Greatest hits album by Richard Marx
- Released: November 1997 April 1998 (VCD version)
- Recorded: 1986–1997
- Genres: Rock; R&B; adult contemporary;
- Length: 74:41
- Label: Capitol
- Producers: Richard Marx; David Cole; Humberto Gatica; Randy Jackson;

Richard Marx chronology
| Flesh and Bone (1997) | Greatest Hits (1997) | The Best of Richard Marx (2000) |

= Greatest Hits (1997 Richard Marx album) =

1997 compilation album by Richard Marx

Greatest Hits is a greatest hits album by American singer-songwriter and producer Richard Marx. Released in 1997, this hits package was Marx's final release under his ten-year-long Capitol Records recording contract. It contains fourteen of his single releases, plus "Touch of Heaven", a promotional single from the 1997 album Flesh & Bone, and "Angel's Lullaby", a track that had appeared on the 1996 compilation album For Our Children, Too, released to benefit the Pediatric AIDS Foundation.

Greatest Hits was certified Gold in the United Kingdom in 2024 for sales of 100,000 copies. In 2016, the album was certified Gold by the RIAA — which represents U.S. sales of over 500,000 copies — becoming Marx's fifth American Gold album.

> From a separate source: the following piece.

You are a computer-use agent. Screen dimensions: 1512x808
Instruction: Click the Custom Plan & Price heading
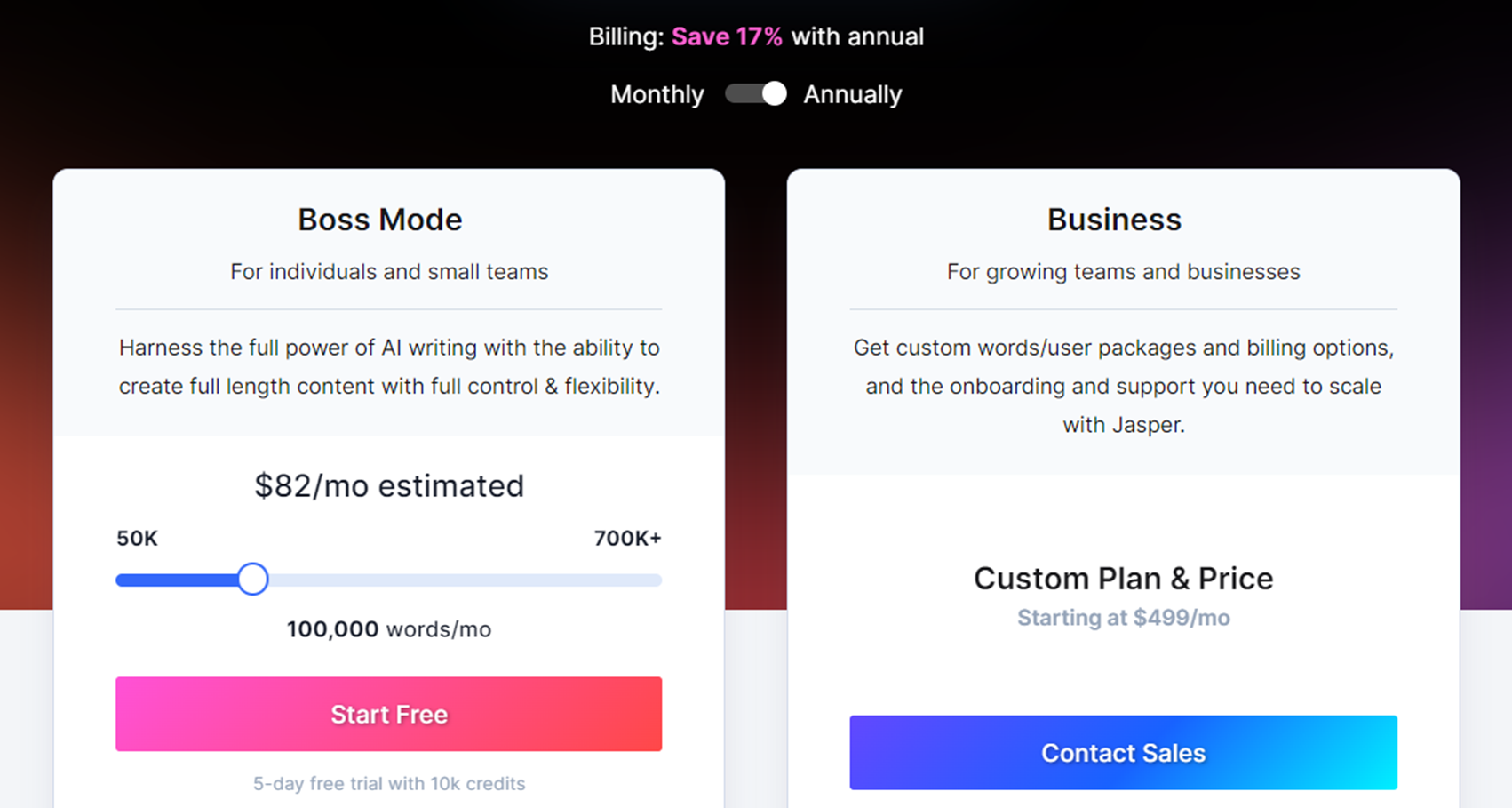[x=1123, y=579]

The album was dedicated to Dick Marx, Richard Marx's father.

Professional ratings
Review scores
| Source | Rating |
| AllMusic | Star Half star |

==Track listing==

Standard edition
| No. | Title | Original release | Length |
|---|---|---|---|
| 1. | "Don't Mean Nothing" | Richard Marx, 1987 | 4:42 |
| 2. | "Endless Summer Nights" | Richard Marx | 4:32 |
| 3. | "Now and Forever" | Paid Vacation, 1994 | 3:34 |
| 4. | "Should've Known Better" | Richard Marx | 4:12 |
| 5. | "Angelia" | Repeat Offender, 1989 | 5:18 |
| 6. | "Hold On to the Nights" | Richard Marx | 5:14 |
| 7. | "Angel's Lullaby" | For Our Children, Too, 1996 | 3:58 |
| 8. | "Take This Heart" | Rush Street, 1991 | 4:11 |
| 9. | "Satisfied" | Repeat Offender | 4:14 |
| 10. | "Until I Find You Again" | Flesh and Bone, 1997 | 4:25 |
| 11. | "Hazard" | Rush Street | 5:17 |
| 12. | "The Way She Loves Me" | Paid Vacation | 4:15 |
| 13. | "Keep Coming Back" | Rush Street | 6:49 |
| 14. | "Children of the Night" | Repeat Offender | 4:42 |
| 15. | "Touch of Heaven" | Flesh and Bone | 4:52 |
| 16. | "Right Here Waiting" | Repeat Offender | 4:23 |
| Total length: |  |  | 74:41 |

1999 Japanese/South Korean edition
| No. | Title | Original release | Length |
|---|---|---|---|
| 1. | "Slipping Away" | New recording | 4:13 |
| 2. | "Thanks to You" | New recording | 4:28 |
| 3. | "Now and Forever" | Paid Vacation | 3:32 |
| 4. | "Endless Summer Nights" | Richard Marx | 4:31 |
| 5. | "Don't Mean Nothing" | Richard Marx | 4:41 |
| 6. | "Angel's Lullaby" | For Our Children, Too | 3:57 |
| 7. | "Children of the Night" | Repeat Offender | 4:43 |
| 8. | "Should've Known Better" | Richard Marx | 4:10 |
| 9. | "Until I Find You Again" | Flesh and Bone | 4:24 |
| 10. | "Hazard" | Rush Street | 5:15 |
| 11. | "The Way She Loves Me" | Paid Vacation | 4:15 |
| 12. | "Keep Coming Back" | Rush Street | 6:49 |
| 13. | "Angelia" | Repeat Offender | 5:17 |
| 14. | "Hold On to the Nights" | Richard Marx | 5:13 |
| 15. | "Take This Heart" | Rush Street | 4:09 |
| 16. | "Right Here Waiting" | Repeat Offender | 4:23 |
| Total length: |  |  | 74:00 |

==Charts==

| Chart (1997–98) | Peak position |
|---|---|
| New Zealand Albums Chart | 18 |
| Norwegian Albums Chart | 2 |
| Scottish Albums (Official Charts) | 48 |
| Swedish Albums Chart | 13 |
| UK Albums Chart | 34 |
| US Billboard 200 | 140 |

==Certifications==

| Region | Certification | Certified units/sales |
| United Kingdom (BPI) | Gold | 100,000^{‡} |
| United States (RIAA) | Gold | 500,000^{‡} |
^{‡} Sales+streaming figures based on certification alone.